2. Identify the Variables: Clearly identify the variables involved – income, savings, expenditure, and any changes in these. Write them down separately to avoid confusion.
3. Use Formulas: Know and use the correct formulas. For example:
   • Savings = Income - Expenditure
   • Expenditure = Income - Savings
   • Percentage = (Part / Whole) * 100
4. Work with Percentages: Be comfortable with percentages. Know how to calculate percentages of a number and how to increase or decrease a number by a certain percentage.
5. Break Down Complex Problems: If the problem seems complex, break it down into smaller, manageable steps. This will make it easier to solve and reduce the chances of errors.
6. Practice, Practice, Practice: The more you practice, the more confident you will become. Solve a variety of problems to understand the different types and how to approach them.
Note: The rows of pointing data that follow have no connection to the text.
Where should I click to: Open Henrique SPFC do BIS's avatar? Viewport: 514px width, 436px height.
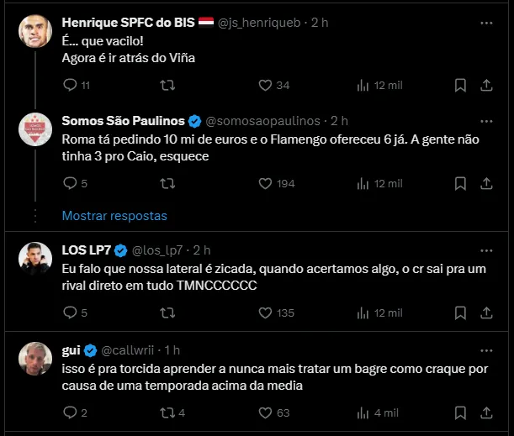(x=36, y=32)
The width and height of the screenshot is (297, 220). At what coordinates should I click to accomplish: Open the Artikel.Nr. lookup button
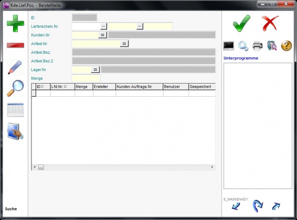124,44
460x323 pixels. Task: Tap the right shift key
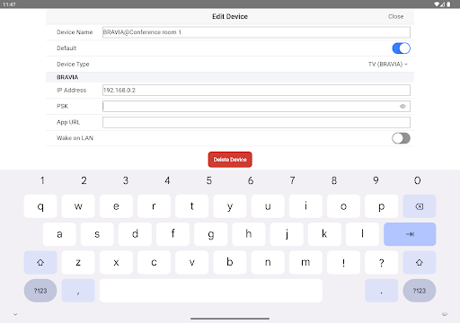pos(419,262)
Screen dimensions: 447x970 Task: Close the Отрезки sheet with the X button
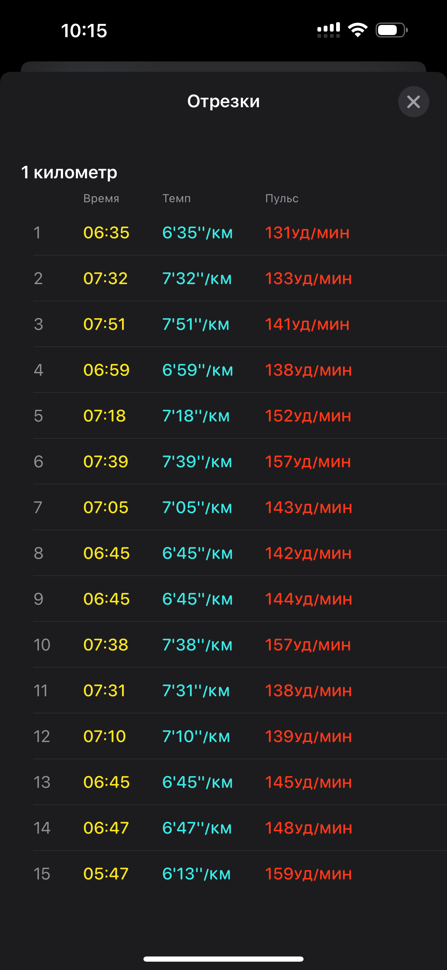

7. Check Your Answers: Always double-check your answers. Make sure your answer makes sense in the context of the problem.
8. Time Management: In exams, time is of the essence. Practice solving problems within a time limit to improve your speed and accuracy.
9. Don't Panic: If you get stuck on a problem, don't panic. Take a deep breath, reread the question, and try a different approach.
10. Seek Help: Don't hesitate to ask for help from your teacher, classmates, or online resources if you're struggling with a concept.

By following these tips and practicing regularly, you’ll be well on your way to mastering these problems. Keep up the great work, and don't be afraid to ask questions. Good luck, and keep those math skills sharp!